17/09/2026

Acordo por grãos mostra comunidade internacional aprendendo a viver com guerra.

Enquanto o Brasil desaparece da diplomacia mundial, afogado no mar de mentiras de Jair Bolsonaro, a comunidade internacional começava a responder ao caos geopolítico provocado pela invasão da Ucrânia.

Liderada por uma ONU mais ativa e uma Turquia fortalecida pelo seu papel regional estratégico, os representantes ucranianos e russos assinaram, na sexta (22), o primeiro acordo visando a suspensão do bloqueio do Mar Negro, um dos principais vetores da escalada dos preços de alimentos que derrubou governos, levou ao endurecimento de políticas monetárias e ampliou o risco de uma recessão global.

Se os ministros da Defesa russo e o de Infraestrutura ucraniano se recusaram a se sentar na mesma mesa, a realidade é que Kiev e Moscou negociaram ativamente e assinaram documentos idênticos.

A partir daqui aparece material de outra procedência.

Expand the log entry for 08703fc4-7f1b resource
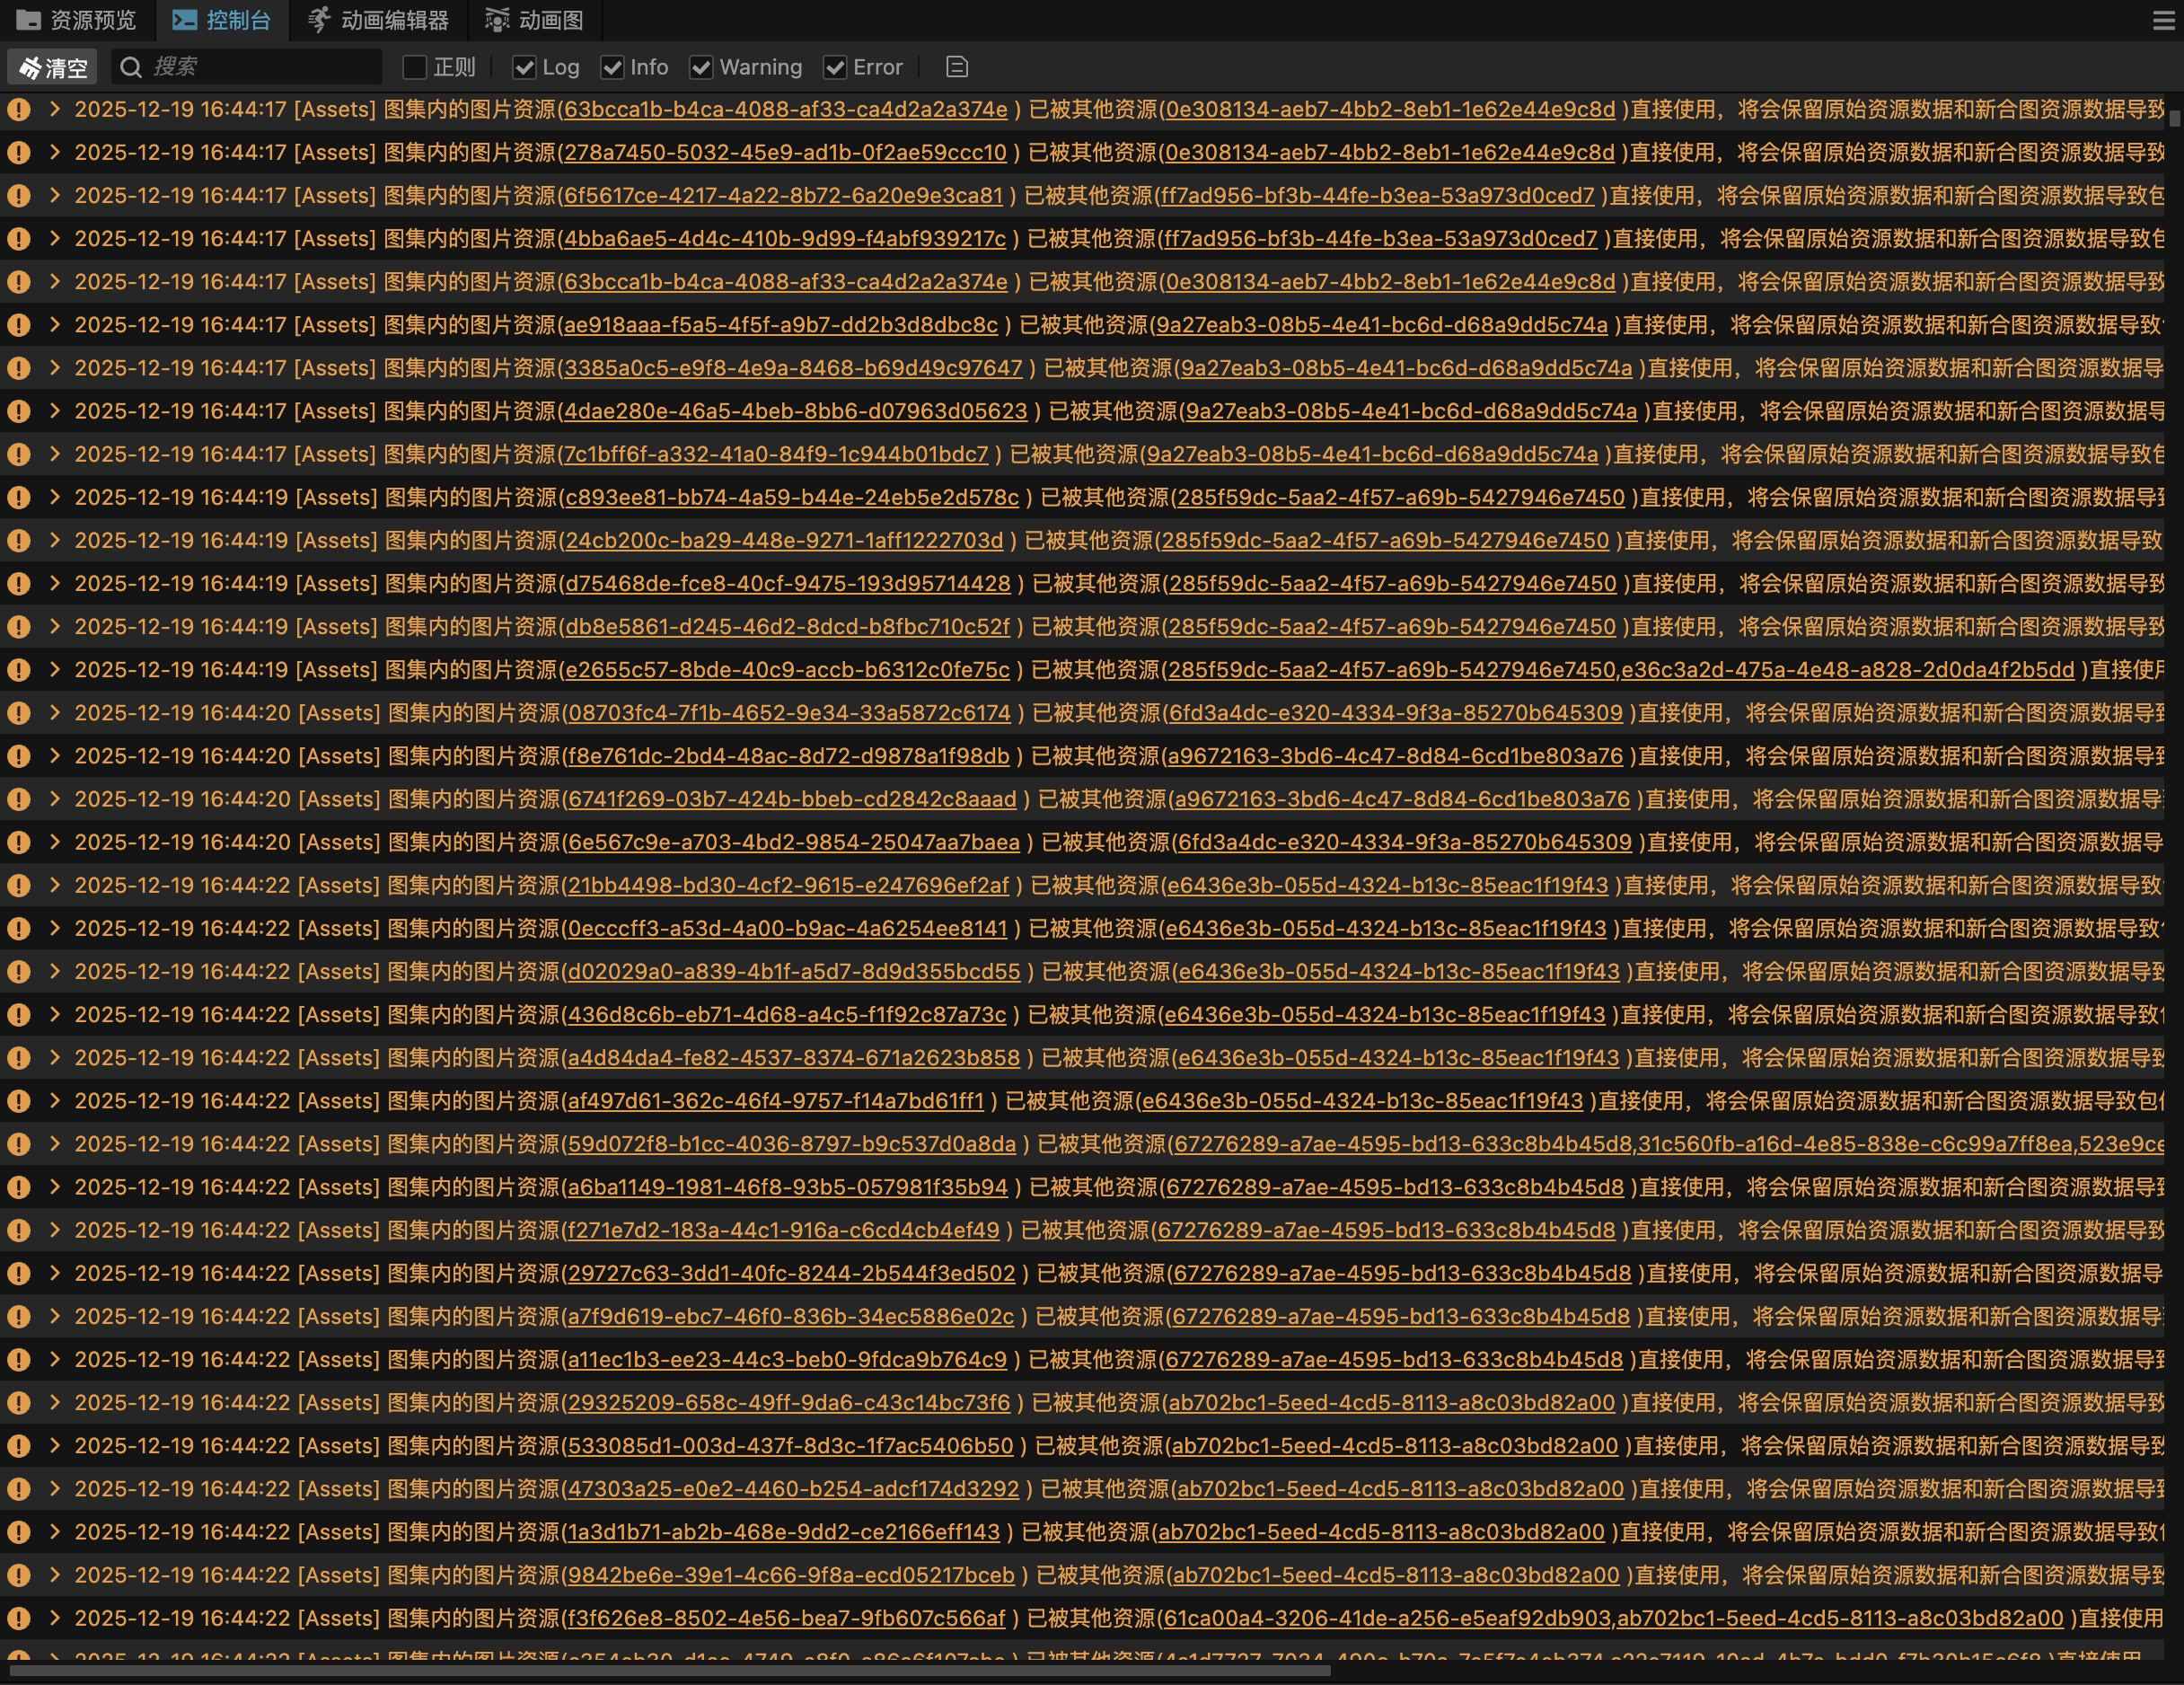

De caráter temporário, o pacto tem como objetivo permitir a circulação de navios paralisados nos portos ucranianos desde o começo do conflito e liberar os estoques de grãos. Em contrapartida, será facilitada a circulação marítima russa, severamente abalada pelas sanções. O acordo seria renovado automaticamente daqui a quatro meses em caso de sucesso, o que está longe de ser garantido.

Embora precário e permanentemente ameaçado pela volatilidade da guerra, o acordo entra na história como o primeiro esforço concreto para a reconstrução das relações entre Ocidente e Oriente no mundo pós-Ucrânia. Todas as partes parecem reconhecer que a disputa pela soberania territorial é irreconciliável no momento atual. A diplomacia deixou de lado a resolução do conflito e passou a buscar dispositivos para assegurar a cooperação internacional enquanto a situação evolui no campo de batalha.

A equipe diplomática de Lula parece ter sentido a mudança de ventos. Mais do que conter a histeria bolsonarista, a articulação de uma reunião do candidato com os embaixadores do Brics, mencionada nesta Folha, busca posicionar um futuro governo brasileiro nesse processo. Comandado por um governo funcional, o Brasil pode desempenhar, à escala do Sul Global, o papel que a Turquia teve nesta semana.